Mais le Alchikh Akadoch répond autrement à sa question. Il explique qu’en descendant Moché entendit les Bené Israël chantant, il sentait les Bené Israël en délire… il pensait que tous ces actes auraient peut-être une réparation, il avait un espoir de techouva pour les Bené Israël, qui se seraient éventuellement repentis à la vue des Lou’hoth. Mais rien de tout ça, ils continuèrent à chanter et danser autour du veau d’or. C’est à la vue de cela que Moché a abandonné sa première idée, en les voyants heureux dans leur faute, il comprit qu’il n’y avait plus d’espoir.

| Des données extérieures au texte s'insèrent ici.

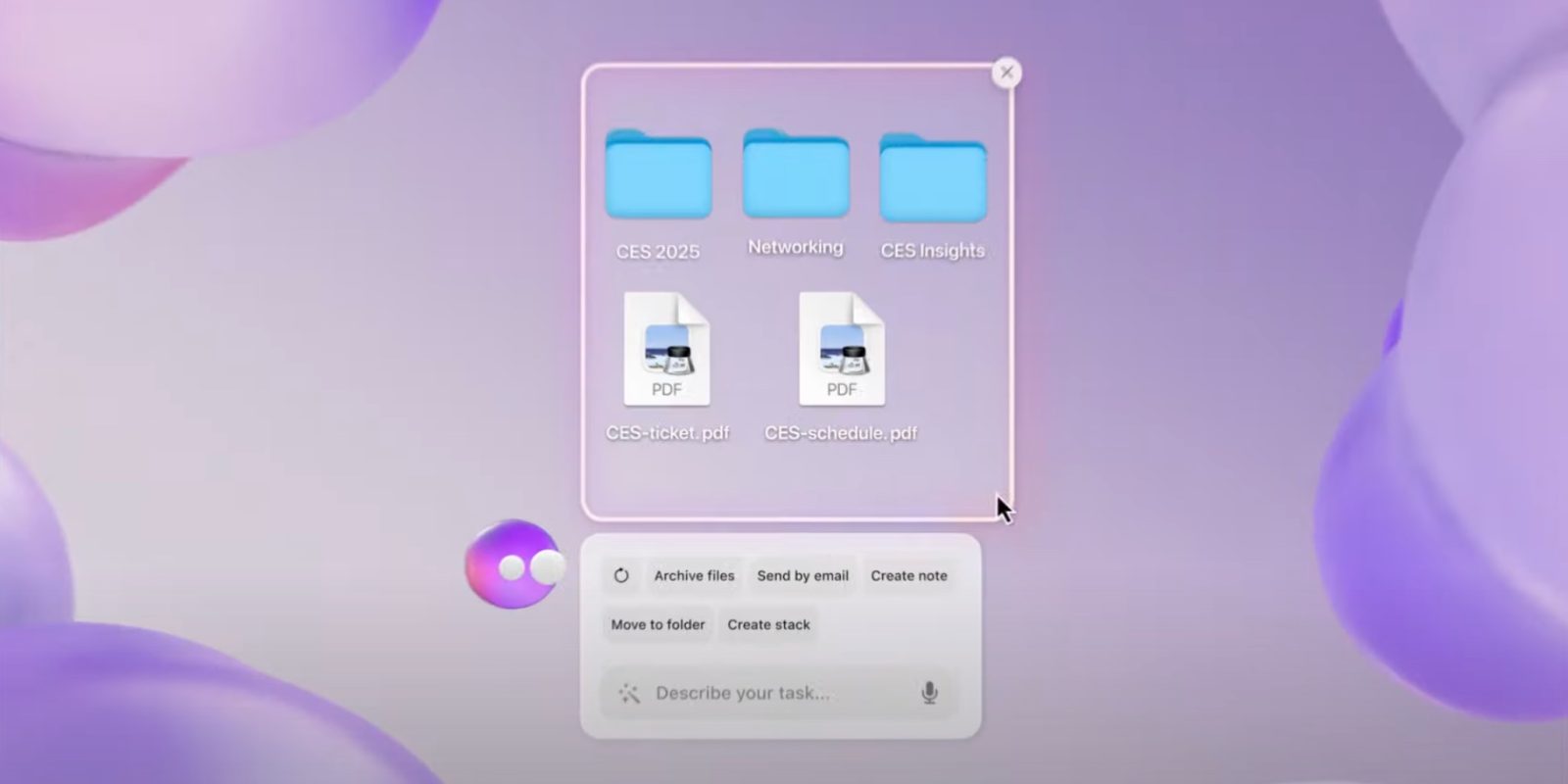Open the CES 2025 folder icon
1568x784 pixels.
[658, 175]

Comment et pourquoi les Bené Israël à la vue des Lou’hoth ne se sont-ils pas repentis ? Selon tout ce qu’il a été dit plus haut, le phénomène de l’influence de la vision joue un rôle plus qu’important. Comment sont-ils restés insensibles ?!

L’ouvrage Méacher Léavinou, y répond par la parabole suivante : un homme avait un fils aveugle qui avait déjà consulté les plus grands médecins dans l’espoir de lui rendre la vue, mais en vain. Un jour, son fils entra dans une boutique et toucha un objet rond. Il demanda à un homme près de lui quel était cet objet. « C’est une ampoule, lui répondit-il. Elle permet d’éclairer dans l’obscurité. » Très heureux, l’enfant appela son père dans la boutique et lui annonça qu’il avait enfin trouvé un remède qui lui permettrait de voir. Un homme venait de lui expliquer qu’une ampoule éclaire dans l’obscurité. Par conséquent, il lui demanda de lui acheter une ampoule ! Triste de décevoir son fils, le père lui expliqua que l’ampoule éclaire seulement les voyants qu’une obscurité occasionnelle empêche de voir. Mais celui dont les yeux ne peuvent pas voir, cette ampoule est inutile. On comprend mieux pourquoi les Bené Israël n’ont pas été sensibles à la vue des lou’hoth, car au même moment ils étaient dans l’euphorie de leur faute, ils étaient plongés dans la pénombre, ils étaient devenus complètement insensibles.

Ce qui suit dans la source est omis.